Western sanctions imposed on Russia have significantly reduced the state’s oil revenues and redirected tens of billions of dollars to shipping and refining companies, some of which have ties to Russia, a Reuters analysis shows.

Most of the winners from the sanctions imposed on Russia are companies based in China, India, Greece and the United Arab Emirates, according to several sources in the trading and banking industry. Some of these companies are partially owned by Russian companies.

None of these companies violates the sanctions, the sources pointed out, but they benefited from the measures designed by the European Union and the US to reduce the income available to the President of Russia, Vladimir Putin, to finance the war in Ukraine.

Putin has warned the West that the sanctions will lead to an increase in energy prices. Instead, the price of a barrel of Brent crude fell to 80 dollars, from a level of 139 dollars in March 2022, a few weeks after the start of the war in Ukraine.

Comparatively, before the invasion of Ukraine, the barrel of Brent crude traded somewhere between 65 and 85 dollars.

In parallel, after the group of highly industrialized states imposed a price ceiling for Russian crude oil in December 2022, Moscow’s revenues from oil exports fell by 40% on an annual basis in January 2023, the Russian Ministry of Finances says, according to Agerpres.

“A lower official oil price means that the Russian state budget has suffered in recent weeks,” says Sergey Vakulenko, an analyst at the Carnegie Endowment for International Peace.
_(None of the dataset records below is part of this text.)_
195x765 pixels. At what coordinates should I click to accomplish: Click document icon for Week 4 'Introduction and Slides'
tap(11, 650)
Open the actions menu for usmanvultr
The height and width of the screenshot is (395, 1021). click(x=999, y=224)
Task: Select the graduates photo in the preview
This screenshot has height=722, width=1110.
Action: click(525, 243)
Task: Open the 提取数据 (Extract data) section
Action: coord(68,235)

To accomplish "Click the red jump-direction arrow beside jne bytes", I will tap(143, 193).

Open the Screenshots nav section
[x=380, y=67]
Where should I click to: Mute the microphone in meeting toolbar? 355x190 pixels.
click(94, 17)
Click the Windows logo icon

Vakulenko was formerly the director of strategy at Russian energy giant Gazprom Neft, but left the company and left Russia after the war began.

“Judging by the customs data, part of the benefits were captured by refining companies from India and China, but the main beneficiaries must be the companies dealing with oil shipping, intermediaries and Russian oil companies,” added Vakulenko.

Sanctions imposed on Russia include an embargo on the purchase of Russian energy by US and EU firms, as well as a ban on the delivery of Russian oil anywhere in the world unless it is sold for less than $60 per barrel.